== Given data ==

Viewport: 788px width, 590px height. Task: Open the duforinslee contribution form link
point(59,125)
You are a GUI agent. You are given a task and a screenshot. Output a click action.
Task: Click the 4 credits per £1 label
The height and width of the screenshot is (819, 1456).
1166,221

===
== Given data ==

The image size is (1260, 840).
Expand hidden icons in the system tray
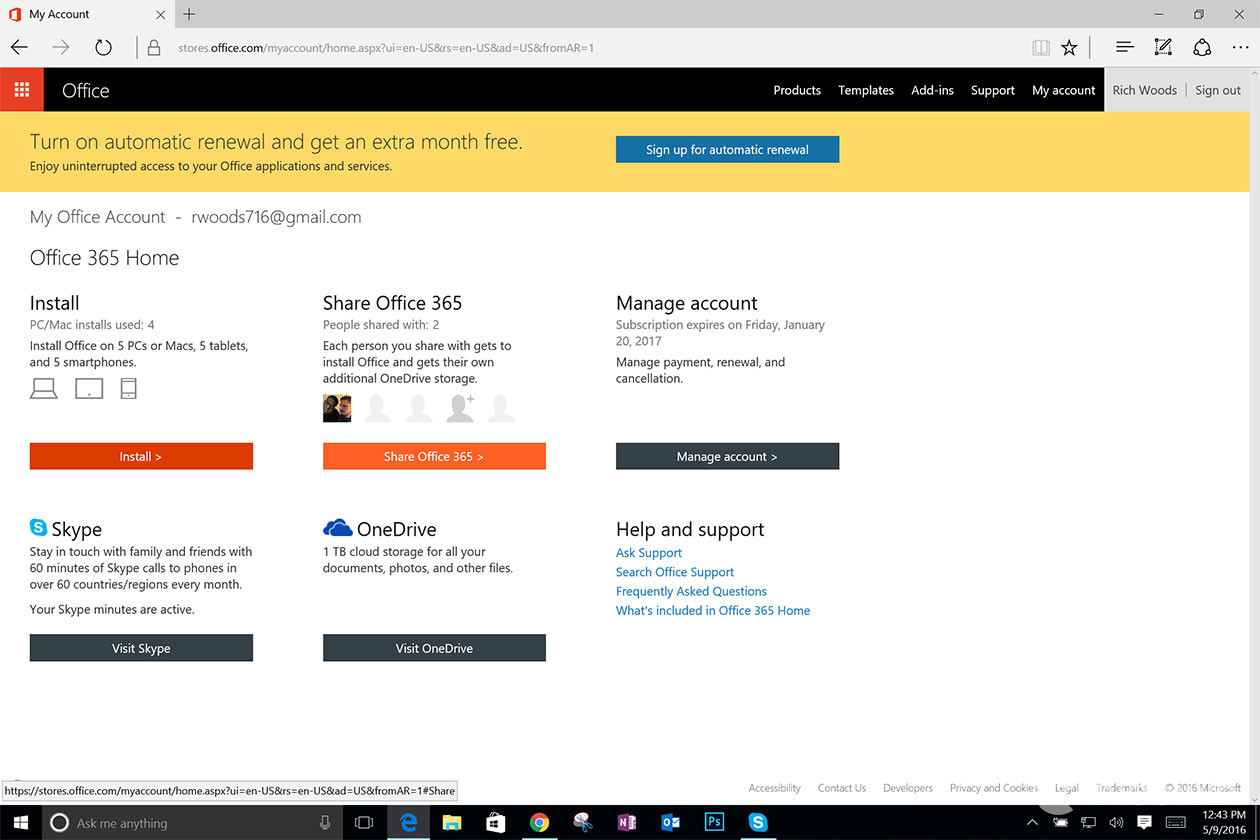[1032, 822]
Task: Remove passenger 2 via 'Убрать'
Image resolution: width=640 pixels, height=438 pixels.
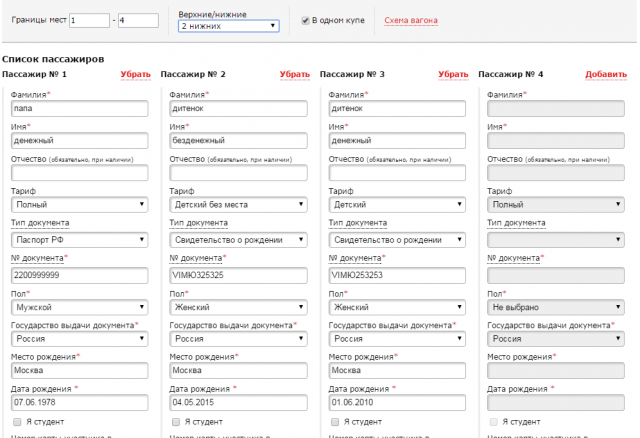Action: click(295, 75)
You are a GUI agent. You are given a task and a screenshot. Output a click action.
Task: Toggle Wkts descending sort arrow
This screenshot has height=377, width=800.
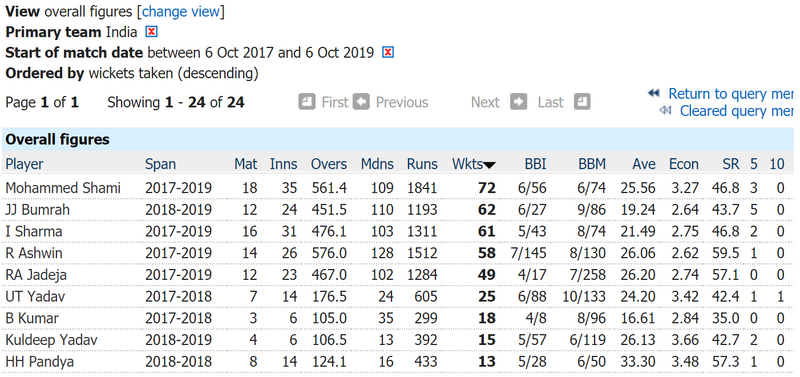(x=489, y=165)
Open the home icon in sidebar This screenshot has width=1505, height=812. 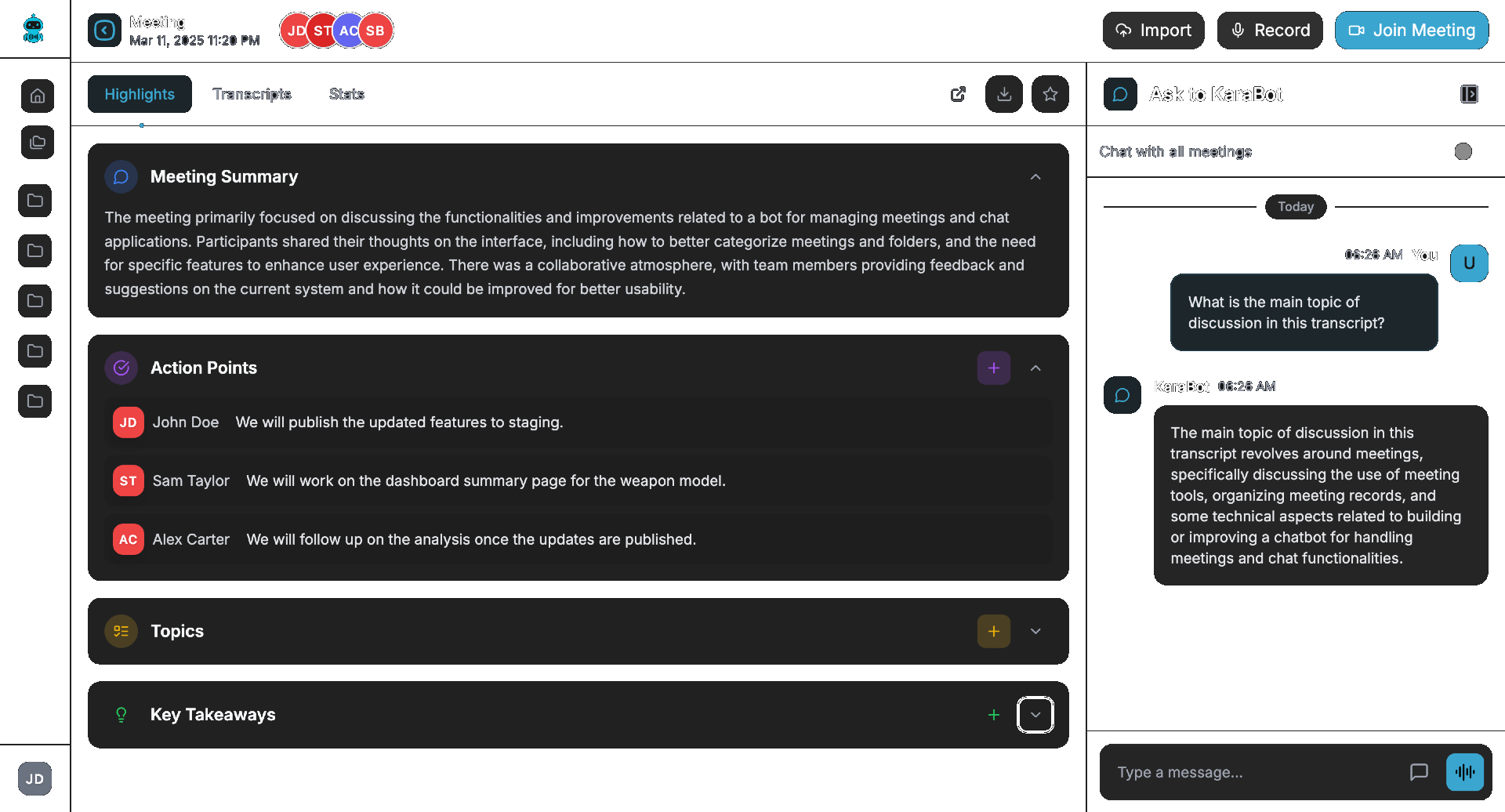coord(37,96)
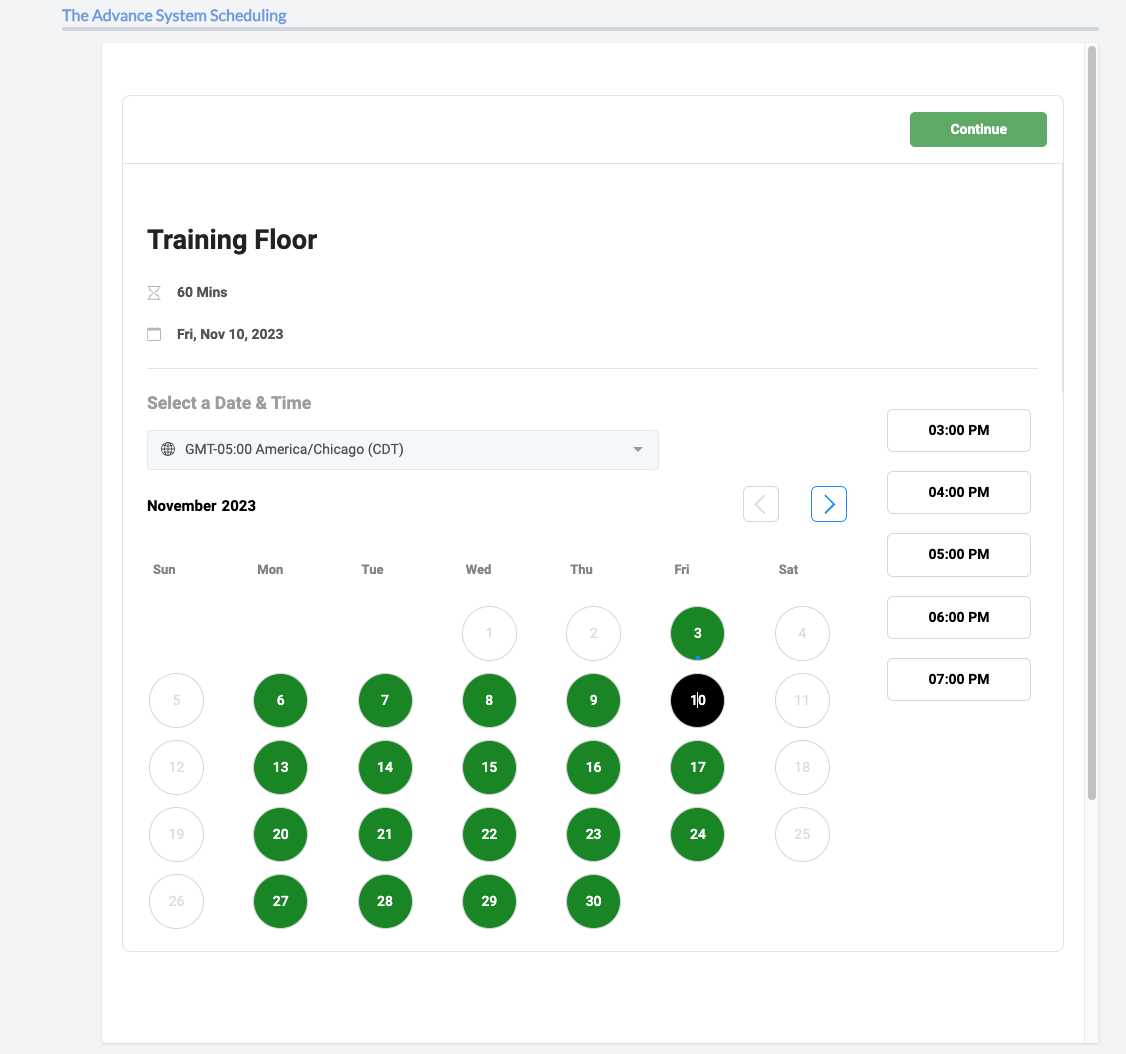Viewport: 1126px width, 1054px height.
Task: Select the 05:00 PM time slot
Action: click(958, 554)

===

▶ _Work required_: Extract exactly and only the lines above from the line containing "Viewport: 788px width, 590px" through the line containing "Task: Click the 4 credits per £1 label", both end lines included.

▶ _Solution_:
Viewport: 788px width, 590px height. Task: Open the duforinslee contribution form link
point(59,125)
You are a GUI agent. You are given a task and a screenshot. Output a click action.
Task: Click the 4 credits per £1 label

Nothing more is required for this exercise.